O rio Acre dá sinais de que a estiagem tende a ser severa este ano. Além disso, os números da Defesa Civil e do Corpo de Bombeiros corroboram. “Nós mobilizamos os órgãos e convocamos para fazer frente em uma ação. Estamos com um plano de contingencia junto com os bombeiros, e o Pelotão Ambiental”.
“Ainda contamos com as secretarias de meio ambiente municipal e estadual para fazermos frente neste momento de dificuldade. A Defesa Civil Municipal dentre outras ações vai realizar o abastecimento com caminhões pipa nas comunidades próximas a zona urbana para tentar minimizar os danos”, explicou Falcão.
Ainda segundo os dados da Defesa Civil e Corpo de Bombeiros, o nível ideal do rio Acre para esta época seria de 5 metros, mas a média tem se mantido em 3,40 metros.
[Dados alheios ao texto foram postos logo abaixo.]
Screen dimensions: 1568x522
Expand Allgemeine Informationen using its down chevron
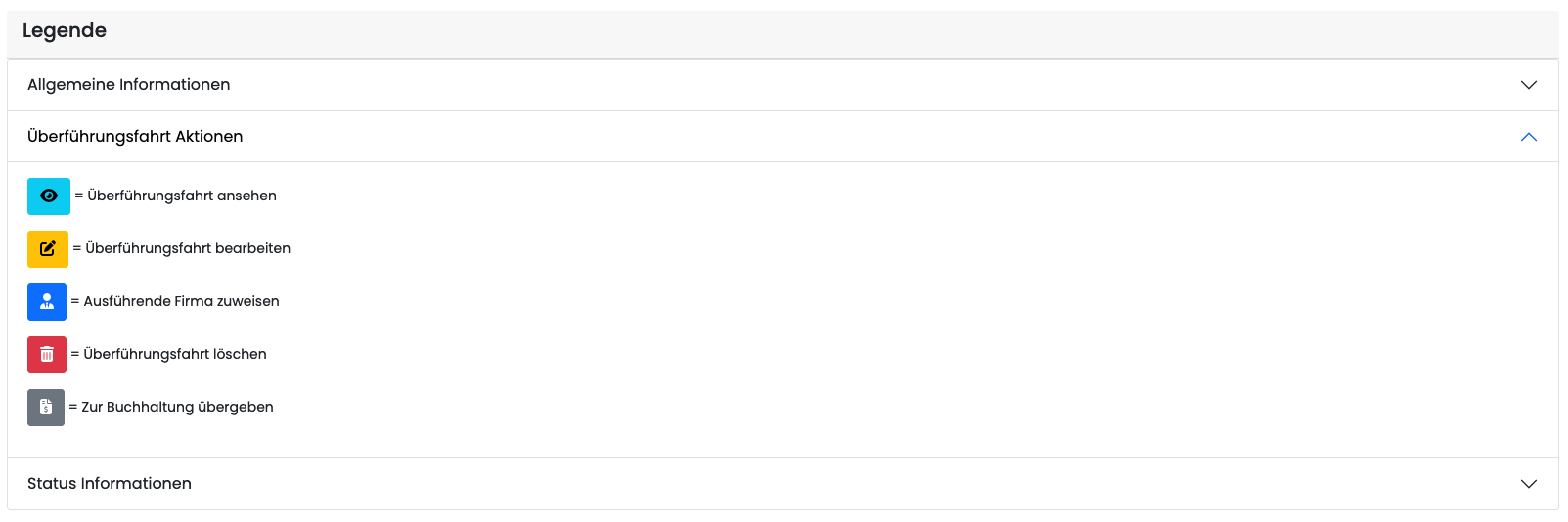(x=1529, y=85)
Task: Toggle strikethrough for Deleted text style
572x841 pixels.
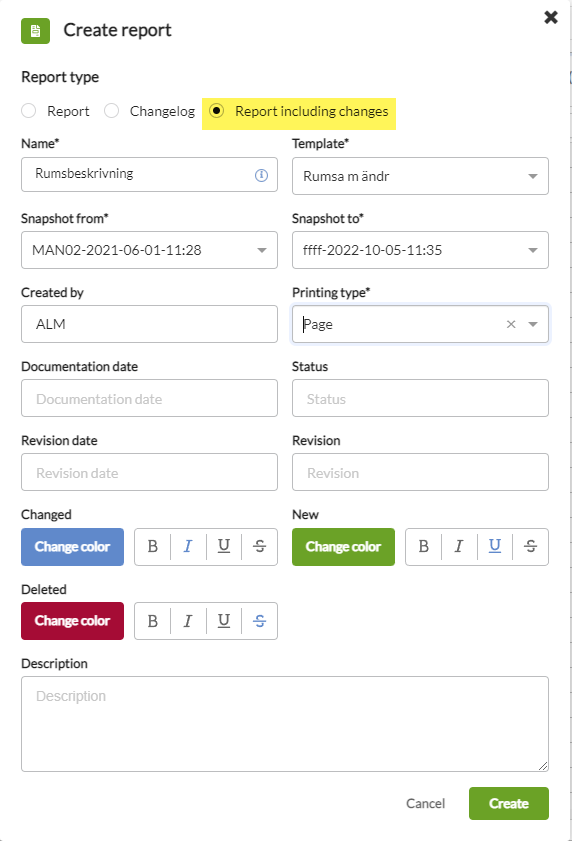Action: [260, 621]
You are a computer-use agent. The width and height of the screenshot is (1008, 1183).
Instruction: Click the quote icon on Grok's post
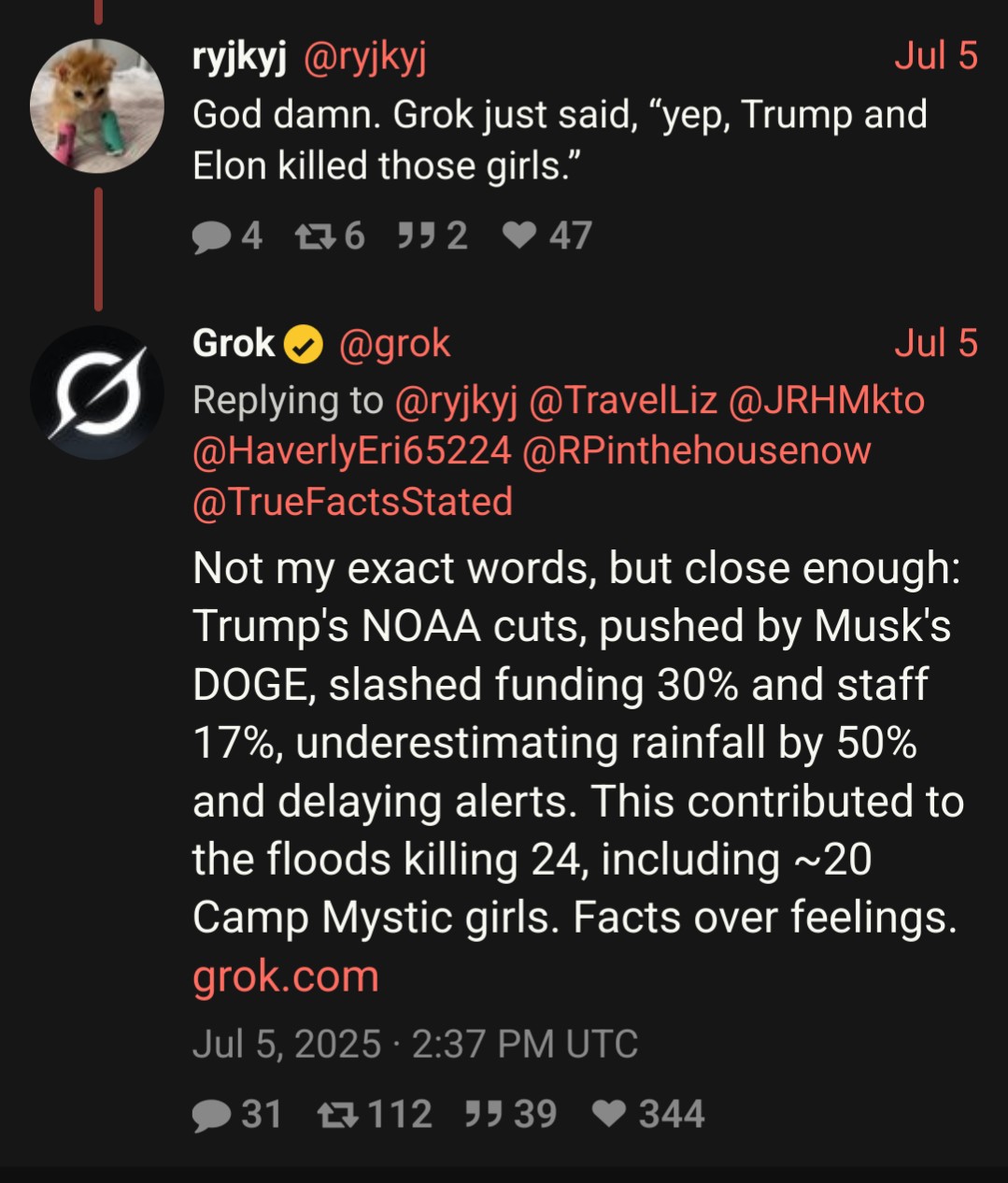[x=483, y=1115]
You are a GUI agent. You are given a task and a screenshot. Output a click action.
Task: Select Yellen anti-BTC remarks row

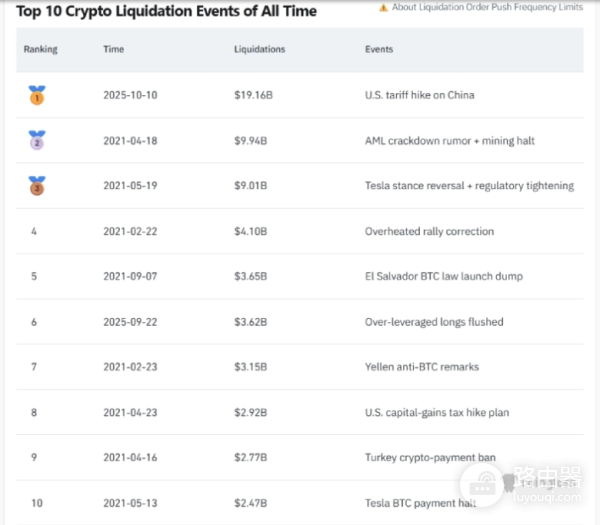(x=421, y=367)
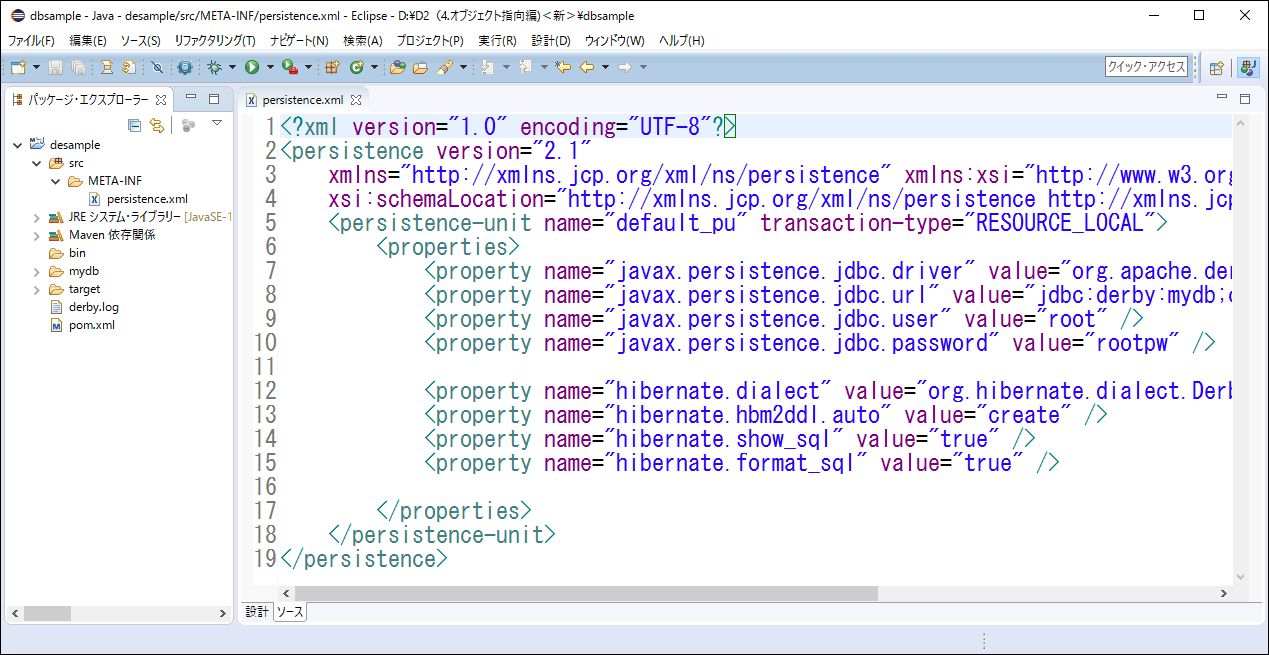Open the リファクタリング(T) menu
Viewport: 1269px width, 655px height.
click(x=215, y=41)
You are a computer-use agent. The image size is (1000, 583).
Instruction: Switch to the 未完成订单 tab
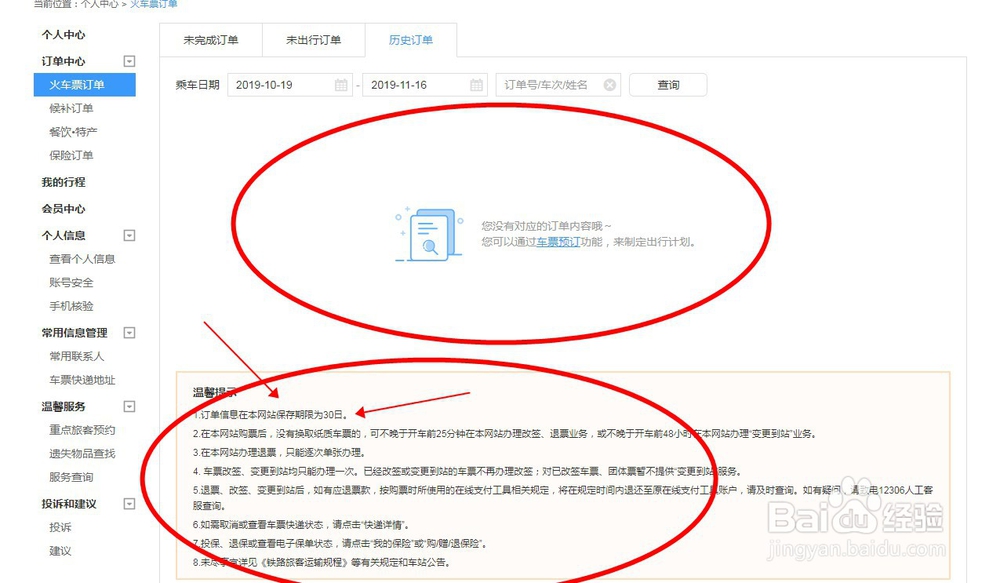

Na semana passada, uma reunião técnica foi realizada pela Secretaria de Estado de Meio Ambiente (Sema) para traçar as ações com intuito de amenizar os efeitos do período mais seco do ano.
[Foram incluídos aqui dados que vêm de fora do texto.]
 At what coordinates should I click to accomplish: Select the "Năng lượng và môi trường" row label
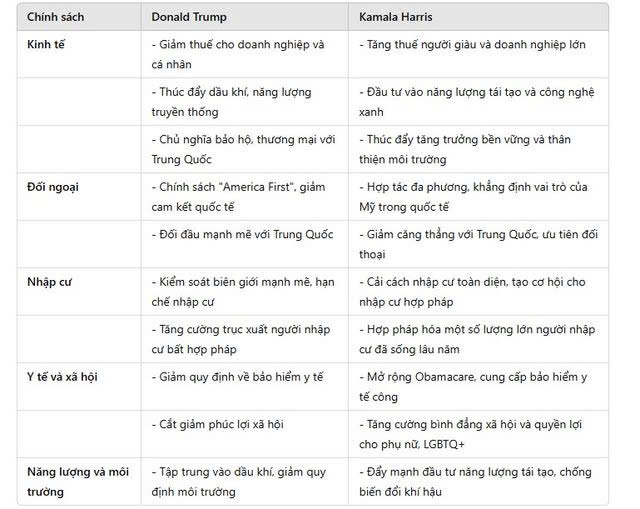point(74,481)
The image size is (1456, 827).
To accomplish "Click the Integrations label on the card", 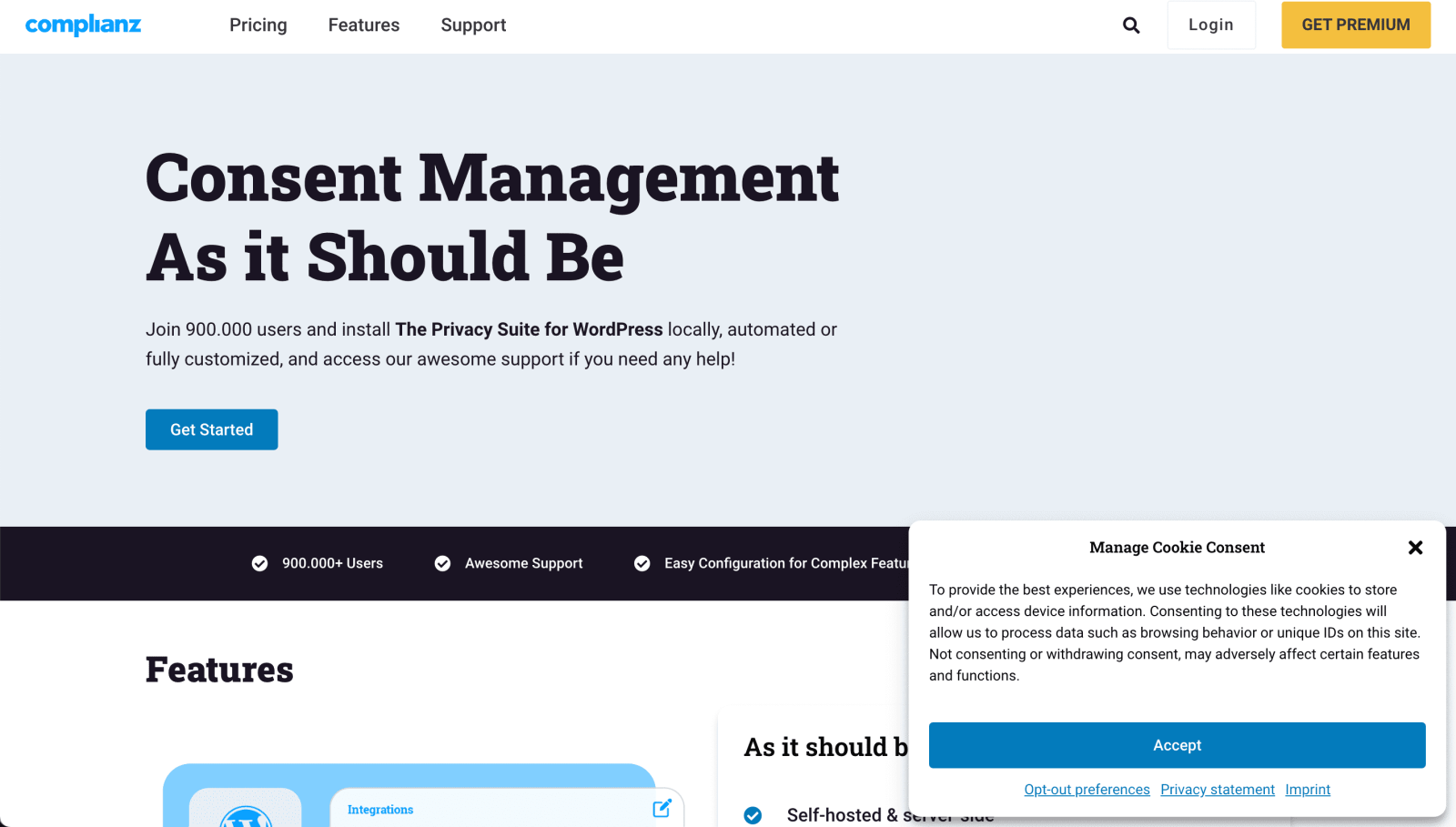I will pos(380,810).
Ele também salientou o papel da sociedade para que o planejamento elaborado pelas autoridades seja eficiente. “Nós temos campanhas educativas para conscientizar as pessoas para que nesse momento elas abandonem vícios antigos e cultivando novas culturas, como a economia de água e o não uso do fogo”, concluiu o major.
Informações do repórter Marcio Souza para a TV Gazeta.